Tasks to complete:
1. List every notice period mentioned in the passage on COVID-19 and residential possession notices.
2. In the passage on COVID-19 and residential possession notices, from what date must landlords give tenants at least 3 months' notice?
3. Pick up the passage on COVID-19 and residential possession notices after its final sentence and carry it forward.

In the wake of the COVID-19 outbreak, many tenants are anxious that they will be unable to pay their rent and face eviction. Equally, many landlords will be anxious about defaulting tenants.
Many possession cases are still listed for hearing and it has been unclear whether the hearings will be taking place given that the court system is slowing down with the country now in lockdown.
However, there is now clarity from the government which will be welcome news for tenants but not such good news for landlords.
With effect from 26 March 2020, landlords of residential premises will have to give tenants a minimum of 3 months’ notice of their intention to seek possession. The usual notice period in cases concerning premises let on an Assured Shorthold Tenancy (“AST”) in non-fault cases is 2 months (in fault cases it can be as little as 14 days) and in non AST cases (e.g. Rent Act tenancies or company lets) 4 weeks’ notice is often sufficient.
This now means that the earliest date a landlord can commence proceedings for possession will be 3 months from the date of service of the notice and this extended notice period is to apply until, at least, 30 September 2020 and may well be extended beyond that date.

[Extracted data entries]
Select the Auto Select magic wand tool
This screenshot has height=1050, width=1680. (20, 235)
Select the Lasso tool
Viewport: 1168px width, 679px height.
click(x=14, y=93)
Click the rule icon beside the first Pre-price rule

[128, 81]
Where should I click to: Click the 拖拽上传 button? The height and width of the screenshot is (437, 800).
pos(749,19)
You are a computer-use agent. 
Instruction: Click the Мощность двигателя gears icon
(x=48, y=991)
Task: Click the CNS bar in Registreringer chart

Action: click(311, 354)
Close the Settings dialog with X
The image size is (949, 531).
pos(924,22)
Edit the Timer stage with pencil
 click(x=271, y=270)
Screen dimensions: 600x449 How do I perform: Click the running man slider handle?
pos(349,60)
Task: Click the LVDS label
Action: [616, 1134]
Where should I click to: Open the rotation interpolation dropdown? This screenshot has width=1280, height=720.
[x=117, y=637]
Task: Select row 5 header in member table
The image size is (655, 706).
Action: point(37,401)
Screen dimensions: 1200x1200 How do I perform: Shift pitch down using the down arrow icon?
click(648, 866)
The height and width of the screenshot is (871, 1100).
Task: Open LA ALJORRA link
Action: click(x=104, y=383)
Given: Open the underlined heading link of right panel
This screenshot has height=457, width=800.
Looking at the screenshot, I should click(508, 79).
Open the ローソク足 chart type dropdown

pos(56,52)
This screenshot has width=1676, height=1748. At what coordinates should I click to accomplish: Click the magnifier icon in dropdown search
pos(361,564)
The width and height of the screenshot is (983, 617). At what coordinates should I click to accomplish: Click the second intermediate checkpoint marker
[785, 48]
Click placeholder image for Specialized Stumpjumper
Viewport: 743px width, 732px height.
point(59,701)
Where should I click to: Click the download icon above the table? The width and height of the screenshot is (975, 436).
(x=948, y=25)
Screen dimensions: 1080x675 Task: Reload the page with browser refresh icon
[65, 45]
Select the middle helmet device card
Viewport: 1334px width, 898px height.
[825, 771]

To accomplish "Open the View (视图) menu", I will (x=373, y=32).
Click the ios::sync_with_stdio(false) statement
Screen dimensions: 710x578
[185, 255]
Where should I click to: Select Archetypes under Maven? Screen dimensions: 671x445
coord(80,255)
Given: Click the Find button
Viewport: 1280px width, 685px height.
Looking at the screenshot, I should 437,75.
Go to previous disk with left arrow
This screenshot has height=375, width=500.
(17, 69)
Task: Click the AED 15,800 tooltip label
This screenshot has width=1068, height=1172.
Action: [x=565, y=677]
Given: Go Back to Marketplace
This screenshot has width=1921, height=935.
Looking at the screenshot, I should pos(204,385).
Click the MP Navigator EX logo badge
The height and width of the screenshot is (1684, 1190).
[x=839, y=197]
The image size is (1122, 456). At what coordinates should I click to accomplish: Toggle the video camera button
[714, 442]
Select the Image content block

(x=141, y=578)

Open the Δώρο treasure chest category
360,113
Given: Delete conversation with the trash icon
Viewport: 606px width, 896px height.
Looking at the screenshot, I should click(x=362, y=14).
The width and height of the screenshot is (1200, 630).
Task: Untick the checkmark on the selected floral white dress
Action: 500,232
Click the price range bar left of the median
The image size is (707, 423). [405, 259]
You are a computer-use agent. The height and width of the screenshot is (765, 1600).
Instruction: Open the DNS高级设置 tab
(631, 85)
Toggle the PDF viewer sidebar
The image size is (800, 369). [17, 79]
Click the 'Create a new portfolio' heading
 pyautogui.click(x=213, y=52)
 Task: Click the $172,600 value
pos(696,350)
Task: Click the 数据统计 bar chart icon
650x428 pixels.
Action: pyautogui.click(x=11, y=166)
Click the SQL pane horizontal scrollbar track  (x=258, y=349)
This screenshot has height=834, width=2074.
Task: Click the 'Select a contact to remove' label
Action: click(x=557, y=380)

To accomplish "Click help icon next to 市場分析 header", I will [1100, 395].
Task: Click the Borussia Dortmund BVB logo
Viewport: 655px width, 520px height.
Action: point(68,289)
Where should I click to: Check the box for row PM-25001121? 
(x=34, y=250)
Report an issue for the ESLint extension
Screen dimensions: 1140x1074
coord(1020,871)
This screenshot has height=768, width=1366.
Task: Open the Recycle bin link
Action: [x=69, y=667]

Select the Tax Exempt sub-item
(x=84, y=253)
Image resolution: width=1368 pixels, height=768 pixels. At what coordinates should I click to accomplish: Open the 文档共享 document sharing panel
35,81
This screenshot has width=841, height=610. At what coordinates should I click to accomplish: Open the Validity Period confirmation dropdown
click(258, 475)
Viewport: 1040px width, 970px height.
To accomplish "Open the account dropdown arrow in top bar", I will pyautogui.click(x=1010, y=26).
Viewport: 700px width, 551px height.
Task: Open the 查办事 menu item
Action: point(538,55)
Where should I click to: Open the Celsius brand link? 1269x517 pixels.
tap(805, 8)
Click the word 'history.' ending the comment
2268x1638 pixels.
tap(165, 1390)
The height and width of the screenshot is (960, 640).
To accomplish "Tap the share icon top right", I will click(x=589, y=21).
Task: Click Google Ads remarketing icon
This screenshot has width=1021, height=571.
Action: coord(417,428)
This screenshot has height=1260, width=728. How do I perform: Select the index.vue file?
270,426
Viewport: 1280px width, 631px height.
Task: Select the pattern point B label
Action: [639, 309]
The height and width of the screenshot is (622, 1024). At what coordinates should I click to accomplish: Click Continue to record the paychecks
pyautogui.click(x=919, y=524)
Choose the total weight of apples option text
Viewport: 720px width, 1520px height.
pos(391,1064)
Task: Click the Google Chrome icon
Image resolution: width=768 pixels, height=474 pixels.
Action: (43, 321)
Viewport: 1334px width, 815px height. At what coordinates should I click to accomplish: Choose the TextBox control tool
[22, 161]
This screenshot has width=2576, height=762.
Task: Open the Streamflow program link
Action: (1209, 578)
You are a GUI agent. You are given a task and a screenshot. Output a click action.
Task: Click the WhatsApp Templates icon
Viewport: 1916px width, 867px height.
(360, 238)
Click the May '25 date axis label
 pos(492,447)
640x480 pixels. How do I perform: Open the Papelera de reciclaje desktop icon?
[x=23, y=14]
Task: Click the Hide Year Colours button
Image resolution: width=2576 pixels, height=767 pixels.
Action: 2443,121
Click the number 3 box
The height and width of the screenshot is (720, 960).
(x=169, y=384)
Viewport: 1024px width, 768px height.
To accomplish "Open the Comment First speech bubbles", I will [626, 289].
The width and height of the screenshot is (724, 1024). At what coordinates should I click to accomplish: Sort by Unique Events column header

Responses for each task:
1.
3 months
2 months
14 days
4 weeks

2. 26 March 2020

3.
The Court Service is to suspend all ongoing housing possession claims. This means that all cases currently proceeding or about to proceed cannot now proceed to the stage where a tenant can be evicted. In other words, current orders for possession will not be enforced and no new orders for possession will be made. To begin with this will last for 90 days.
This will not affect the tenant’s liability to pay rent and this should continue as required by the tenancy agreement but clearly tenants are encouraged to engage with their landlord if they are suffering financial hardship and unable to pay their rent.
Whilst this will quite properly protect those tenants who, as a result of COVID-19, are suffering unavoidable financial hardship, it will be a blow to those landlords who themselves are suffering financially from non-paying tenants.
Whilst that is not the intention, this move by the government will also serve to benefit those tenants who deliberately flout their tenancy agreements and avoid paying their rent when it falls due.